◆ **Supplied records**
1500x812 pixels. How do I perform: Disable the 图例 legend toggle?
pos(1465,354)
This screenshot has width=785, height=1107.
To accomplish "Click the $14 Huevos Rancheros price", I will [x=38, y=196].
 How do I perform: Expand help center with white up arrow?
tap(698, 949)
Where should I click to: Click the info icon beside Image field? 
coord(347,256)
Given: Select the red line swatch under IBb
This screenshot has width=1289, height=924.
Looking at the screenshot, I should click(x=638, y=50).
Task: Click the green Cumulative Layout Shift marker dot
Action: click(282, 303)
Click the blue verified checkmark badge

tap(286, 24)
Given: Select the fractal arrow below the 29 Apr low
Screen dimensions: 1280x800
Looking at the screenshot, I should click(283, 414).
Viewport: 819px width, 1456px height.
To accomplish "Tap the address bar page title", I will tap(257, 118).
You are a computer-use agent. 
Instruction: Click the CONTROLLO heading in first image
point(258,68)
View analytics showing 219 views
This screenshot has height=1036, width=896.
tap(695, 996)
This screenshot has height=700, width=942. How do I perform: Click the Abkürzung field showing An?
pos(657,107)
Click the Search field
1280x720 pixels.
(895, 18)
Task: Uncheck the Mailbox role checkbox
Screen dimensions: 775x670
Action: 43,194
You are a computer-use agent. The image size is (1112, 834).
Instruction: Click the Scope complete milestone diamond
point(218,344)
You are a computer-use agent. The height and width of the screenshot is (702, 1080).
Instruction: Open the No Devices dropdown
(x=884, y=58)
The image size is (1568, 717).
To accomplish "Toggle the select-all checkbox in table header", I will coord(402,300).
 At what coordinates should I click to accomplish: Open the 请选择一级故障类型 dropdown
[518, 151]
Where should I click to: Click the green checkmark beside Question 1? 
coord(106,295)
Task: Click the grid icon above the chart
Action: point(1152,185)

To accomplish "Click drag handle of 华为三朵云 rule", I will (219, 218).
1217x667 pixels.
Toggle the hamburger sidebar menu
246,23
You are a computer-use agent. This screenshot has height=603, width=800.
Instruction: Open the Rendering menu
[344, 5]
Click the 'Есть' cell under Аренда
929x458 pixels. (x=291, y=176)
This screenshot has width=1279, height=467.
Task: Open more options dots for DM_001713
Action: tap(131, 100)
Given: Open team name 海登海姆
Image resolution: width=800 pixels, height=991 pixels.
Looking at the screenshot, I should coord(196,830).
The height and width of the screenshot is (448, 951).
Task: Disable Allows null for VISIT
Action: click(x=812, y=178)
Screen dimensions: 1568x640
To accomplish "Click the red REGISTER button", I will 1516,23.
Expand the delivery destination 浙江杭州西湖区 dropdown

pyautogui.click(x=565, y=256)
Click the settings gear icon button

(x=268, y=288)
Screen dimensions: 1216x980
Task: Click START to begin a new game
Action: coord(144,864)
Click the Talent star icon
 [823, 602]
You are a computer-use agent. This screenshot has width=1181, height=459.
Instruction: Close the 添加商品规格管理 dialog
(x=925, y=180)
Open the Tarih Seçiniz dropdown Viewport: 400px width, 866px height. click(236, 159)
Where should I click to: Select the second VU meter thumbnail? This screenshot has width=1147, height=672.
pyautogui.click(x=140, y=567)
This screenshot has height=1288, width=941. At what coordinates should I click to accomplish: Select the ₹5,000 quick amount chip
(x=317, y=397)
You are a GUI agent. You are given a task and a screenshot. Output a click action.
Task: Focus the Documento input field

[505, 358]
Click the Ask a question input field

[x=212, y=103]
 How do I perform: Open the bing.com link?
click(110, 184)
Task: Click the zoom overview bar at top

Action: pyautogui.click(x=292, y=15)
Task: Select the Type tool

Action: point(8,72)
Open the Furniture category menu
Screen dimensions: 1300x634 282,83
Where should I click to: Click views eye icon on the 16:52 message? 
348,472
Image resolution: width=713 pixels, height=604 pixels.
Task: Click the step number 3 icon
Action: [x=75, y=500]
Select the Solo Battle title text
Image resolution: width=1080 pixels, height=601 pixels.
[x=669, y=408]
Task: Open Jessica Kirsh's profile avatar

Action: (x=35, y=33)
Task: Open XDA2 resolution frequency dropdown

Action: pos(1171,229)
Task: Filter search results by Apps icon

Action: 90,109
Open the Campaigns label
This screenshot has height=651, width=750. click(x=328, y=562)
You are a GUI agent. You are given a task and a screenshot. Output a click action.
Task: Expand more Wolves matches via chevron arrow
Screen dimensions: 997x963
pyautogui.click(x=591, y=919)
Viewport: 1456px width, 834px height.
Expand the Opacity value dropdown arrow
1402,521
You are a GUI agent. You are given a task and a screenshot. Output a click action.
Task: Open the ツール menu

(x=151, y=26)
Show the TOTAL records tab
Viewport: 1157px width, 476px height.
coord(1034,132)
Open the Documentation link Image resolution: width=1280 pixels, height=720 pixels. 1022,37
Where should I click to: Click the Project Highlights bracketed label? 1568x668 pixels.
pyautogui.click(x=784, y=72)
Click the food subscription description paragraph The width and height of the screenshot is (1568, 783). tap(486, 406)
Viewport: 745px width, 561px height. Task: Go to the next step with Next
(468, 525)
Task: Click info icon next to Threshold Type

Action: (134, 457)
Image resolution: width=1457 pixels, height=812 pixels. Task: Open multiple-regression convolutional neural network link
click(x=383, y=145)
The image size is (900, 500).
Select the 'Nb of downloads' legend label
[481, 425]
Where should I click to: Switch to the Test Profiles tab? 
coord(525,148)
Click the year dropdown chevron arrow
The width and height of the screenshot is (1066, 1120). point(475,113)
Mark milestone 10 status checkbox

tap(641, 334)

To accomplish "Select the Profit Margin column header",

◆ **Task directions**
What is needed here is an exact transcription of the records above.

◆ **Solution to this problem**
1500x812 pixels. How do I perform: Disable the 图例 legend toggle?
pos(1465,354)
This screenshot has width=785, height=1107.
To accomplish "Click the $14 Huevos Rancheros price", I will [x=38, y=196].
 How do I perform: Expand help center with white up arrow?
tap(698, 949)
Where should I click to: Click the info icon beside Image field? 
coord(347,256)
Given: Select the red line swatch under IBb
This screenshot has width=1289, height=924.
Looking at the screenshot, I should click(x=638, y=50).
Task: Click the green Cumulative Layout Shift marker dot
Action: click(282, 303)
Click the blue verified checkmark badge

tap(286, 24)
Given: Select the fractal arrow below the 29 Apr low
Screen dimensions: 1280x800
Looking at the screenshot, I should click(283, 414).
Viewport: 819px width, 1456px height.
To accomplish "Tap the address bar page title", I will tap(257, 118).
You are a computer-use agent. 
Instruction: Click the CONTROLLO heading in first image
point(258,68)
View analytics showing 219 views
This screenshot has height=1036, width=896.
tap(695, 996)
This screenshot has height=700, width=942. How do I perform: Click the Abkürzung field showing An?
pos(657,107)
Click the Search field
1280x720 pixels.
(895, 18)
Task: Uncheck the Mailbox role checkbox
Screen dimensions: 775x670
Action: 43,194
You are a computer-use agent. The image size is (1112, 834).
Instruction: Click the Scope complete milestone diamond
point(218,344)
You are a computer-use agent. The height and width of the screenshot is (702, 1080).
Instruction: Open the No Devices dropdown
(x=884, y=58)
The image size is (1568, 717).
To accomplish "Toggle the select-all checkbox in table header", I will coord(402,300).
 At what coordinates should I click to accomplish: Open the 请选择一级故障类型 dropdown
[518, 151]
Where should I click to: Click the green checkmark beside Question 1? 
coord(106,295)
Task: Click the grid icon above the chart
Action: point(1152,185)

To accomplish "Click drag handle of 华为三朵云 rule", I will (219, 218).
1217x667 pixels.
Toggle the hamburger sidebar menu
246,23
You are a computer-use agent. This screenshot has height=603, width=800.
Instruction: Open the Rendering menu
[344, 5]
Click the 'Есть' cell under Аренда
929x458 pixels. (x=291, y=176)
This screenshot has width=1279, height=467.
Task: Open more options dots for DM_001713
Action: tap(131, 100)
Given: Open team name 海登海姆
Image resolution: width=800 pixels, height=991 pixels.
Looking at the screenshot, I should coord(196,830).
The height and width of the screenshot is (448, 951).
Task: Disable Allows null for VISIT
Action: click(x=812, y=178)
Screen dimensions: 1568x640
To accomplish "Click the red REGISTER button", I will 1516,23.
Expand the delivery destination 浙江杭州西湖区 dropdown

pyautogui.click(x=565, y=256)
Click the settings gear icon button

(x=268, y=288)
Screen dimensions: 1216x980
Task: Click START to begin a new game
Action: coord(144,864)
Click the Talent star icon
 [823, 602]
You are a computer-use agent. This screenshot has width=1181, height=459.
Instruction: Close the 添加商品规格管理 dialog
(x=925, y=180)
Open the Tarih Seçiniz dropdown Viewport: 400px width, 866px height. click(236, 159)
Where should I click to: Select the second VU meter thumbnail? This screenshot has width=1147, height=672.
pyautogui.click(x=140, y=567)
This screenshot has height=1288, width=941. At what coordinates should I click to accomplish: Select the ₹5,000 quick amount chip
(x=317, y=397)
You are a GUI agent. You are given a task and a screenshot. Output a click action.
Task: Focus the Documento input field

[505, 358]
Click the Ask a question input field

[x=212, y=103]
 How do I perform: Open the bing.com link?
click(110, 184)
Task: Click the zoom overview bar at top

Action: pyautogui.click(x=292, y=15)
Task: Select the Type tool

Action: point(8,72)
Open the Furniture category menu
Screen dimensions: 1300x634 282,83
Where should I click to: Click views eye icon on the 16:52 message? 
348,472
Image resolution: width=713 pixels, height=604 pixels.
Task: Click the step number 3 icon
Action: [x=75, y=500]
Select the Solo Battle title text
Image resolution: width=1080 pixels, height=601 pixels.
[x=669, y=408]
Task: Open Jessica Kirsh's profile avatar

Action: (x=35, y=33)
Task: Open XDA2 resolution frequency dropdown

Action: pos(1171,229)
Task: Filter search results by Apps icon

Action: 90,109
Open the Campaigns label
This screenshot has height=651, width=750. click(x=328, y=562)
You are a GUI agent. You are given a task and a screenshot. Output a click action.
Task: Expand more Wolves matches via chevron arrow
Screen dimensions: 997x963
pyautogui.click(x=591, y=919)
Viewport: 1456px width, 834px height.
Expand the Opacity value dropdown arrow
1402,521
You are a GUI agent. You are given a task and a screenshot. Output a click action.
Task: Open the ツール menu

(x=151, y=26)
Show the TOTAL records tab
Viewport: 1157px width, 476px height.
coord(1034,132)
Open the Documentation link Image resolution: width=1280 pixels, height=720 pixels. 1022,37
Where should I click to: Click the Project Highlights bracketed label? 1568x668 pixels.
pyautogui.click(x=784, y=72)
Click the food subscription description paragraph The width and height of the screenshot is (1568, 783). tap(486, 406)
Viewport: 745px width, 561px height. Task: Go to the next step with Next
(468, 525)
Task: Click info icon next to Threshold Type

Action: (134, 457)
Image resolution: width=1457 pixels, height=812 pixels. Task: Open multiple-regression convolutional neural network link
click(x=383, y=145)
The image size is (900, 500).
Select the 'Nb of downloads' legend label
[481, 425]
Where should I click to: Switch to the Test Profiles tab? 
coord(525,148)
Click the year dropdown chevron arrow
The width and height of the screenshot is (1066, 1120). point(475,113)
Mark milestone 10 status checkbox

tap(641, 334)

To accomplish "Select the Profit Margin column header",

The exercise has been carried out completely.